Cross-Cultural Considerations
The Variability of Proportion Correct (Logit)
Graph representation demonstrating the correlation between proportion correct responses and age across different countries (e.g., Australia, U.S., U.K., Japan).
Advanced Theory of Mind (ATOM)
Components of ATOM
Higher-Order False-Belief Understanding
Second-order: Understanding what one person thinks about another’s belief.
Third-order and beyond: Recursive reasoning about beliefs (beliefs within beliefs).
Post First-Order Reasoning
Interpretative Theory of Mind: Acknowledging differing valid interpretations of ambiguous information.
Nonliteral Speech: Understanding irony, jokes, sarcasm, and white lies.
Faux Pas Recognition: Detecting socially awkward or inappropriate statements made without malintent.
Emotion and Mental-State Attribution: Inferring states based on minimal cues, such as eye movement.
Broader Social Understanding Skills
Emotion Recognition: Labeling emotions from nonverbal signals.
Perspective-Taking: Understanding other's cognitive or emotional viewpoints.
Advanced Theory of Mind Research Studies
Studies Overview
Investigated development in a sample of children (8-, 9-, and 10-year-olds) across three separate studies totaling various participant sizes (82, 466, 402).
Analytical Methods: Rasch and factor analyses to assess conceptual development related to ATOM components.

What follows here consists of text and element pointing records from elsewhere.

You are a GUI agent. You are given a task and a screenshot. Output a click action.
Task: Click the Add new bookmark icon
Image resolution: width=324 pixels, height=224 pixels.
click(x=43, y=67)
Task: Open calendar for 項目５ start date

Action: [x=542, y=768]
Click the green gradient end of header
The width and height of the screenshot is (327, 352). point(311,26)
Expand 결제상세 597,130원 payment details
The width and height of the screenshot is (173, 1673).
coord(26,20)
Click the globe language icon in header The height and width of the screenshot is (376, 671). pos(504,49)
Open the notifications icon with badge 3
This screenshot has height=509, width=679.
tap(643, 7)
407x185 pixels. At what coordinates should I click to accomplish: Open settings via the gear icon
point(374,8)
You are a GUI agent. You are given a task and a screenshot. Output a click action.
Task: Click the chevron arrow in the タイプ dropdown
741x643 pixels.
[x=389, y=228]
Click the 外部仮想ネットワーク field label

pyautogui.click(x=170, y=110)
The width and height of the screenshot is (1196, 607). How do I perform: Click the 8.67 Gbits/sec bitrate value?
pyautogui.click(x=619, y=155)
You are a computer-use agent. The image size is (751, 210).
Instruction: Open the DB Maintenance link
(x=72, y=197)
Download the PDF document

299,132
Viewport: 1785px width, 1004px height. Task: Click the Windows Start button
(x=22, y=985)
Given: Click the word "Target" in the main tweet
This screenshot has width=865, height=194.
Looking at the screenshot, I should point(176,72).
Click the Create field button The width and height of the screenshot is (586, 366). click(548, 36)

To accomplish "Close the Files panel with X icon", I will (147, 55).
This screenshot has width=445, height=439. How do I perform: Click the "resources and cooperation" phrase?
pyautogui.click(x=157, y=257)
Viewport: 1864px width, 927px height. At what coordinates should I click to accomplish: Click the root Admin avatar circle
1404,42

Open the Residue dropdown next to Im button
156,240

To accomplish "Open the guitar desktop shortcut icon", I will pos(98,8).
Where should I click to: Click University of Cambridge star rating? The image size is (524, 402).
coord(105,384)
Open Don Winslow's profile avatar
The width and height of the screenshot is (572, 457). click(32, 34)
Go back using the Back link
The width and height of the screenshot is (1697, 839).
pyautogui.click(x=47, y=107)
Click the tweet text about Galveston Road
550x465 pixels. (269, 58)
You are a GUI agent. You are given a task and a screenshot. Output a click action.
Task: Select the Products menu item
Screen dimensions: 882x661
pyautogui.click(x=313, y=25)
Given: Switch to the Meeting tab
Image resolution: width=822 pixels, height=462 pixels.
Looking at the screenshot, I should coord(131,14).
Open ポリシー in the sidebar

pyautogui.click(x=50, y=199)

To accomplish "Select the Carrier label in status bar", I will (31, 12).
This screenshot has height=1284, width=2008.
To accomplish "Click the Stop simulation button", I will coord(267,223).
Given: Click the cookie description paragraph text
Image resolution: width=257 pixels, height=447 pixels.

Findings: Revealed three distinct factors for ATOM rather than a singular scale.
Factors identified: social reasoning, reasoning about ambiguity, and recognizing social norm transgressions.
Relationships between social reasoning and inhibition observed, while language development was a predictor for social reasoning performance only.
Example of Higher-Order False Beliefs
Case study involving Ben and Anna regarding Ben’s misbelief about what gift Anna obtained for their mother involving layers of reasoning and beliefs.
Strange Stories (Happe, 1994)
Format: Short narratives where a character expresses something untrue (lie, sarcasm, etc.).
Task: Participants must articulate the reasoning behind the character's false statement.
Example: John saying Mary’s cooking is delicious while actually disliking it requires insight into John’s intentions not to hurt Mary’s feelings.
Faux Pas Task (Baron-Cohen et al., 1999)
Purpose: To identify understanding of social norms.
Scenario: Involves stories where inappropriate comments are made unintentionally, testing recognition of faux pas, responsible parties, and implications.
Example: Sarah gifting Tom a book he already owns, examining the dynamics of unintended social errors.
Reading the Mind in the Eyes Task
Involves interpreting emotions or thoughts conveyed through subtle facial expressions, illustrated with different emotional descriptors.
Interpretative Theory of Mind Example
Engaging imagery to prompt consideration of varied interpretations based on individual experiences.
ATOM Components Recap
Three components of ATOM: social reasoning (higher order false beliefs, strange stories, eyes task), recognizing social norm transgression (faux pas), reasoning regarding ambiguity (ambiguity and interpretative ToM tasks).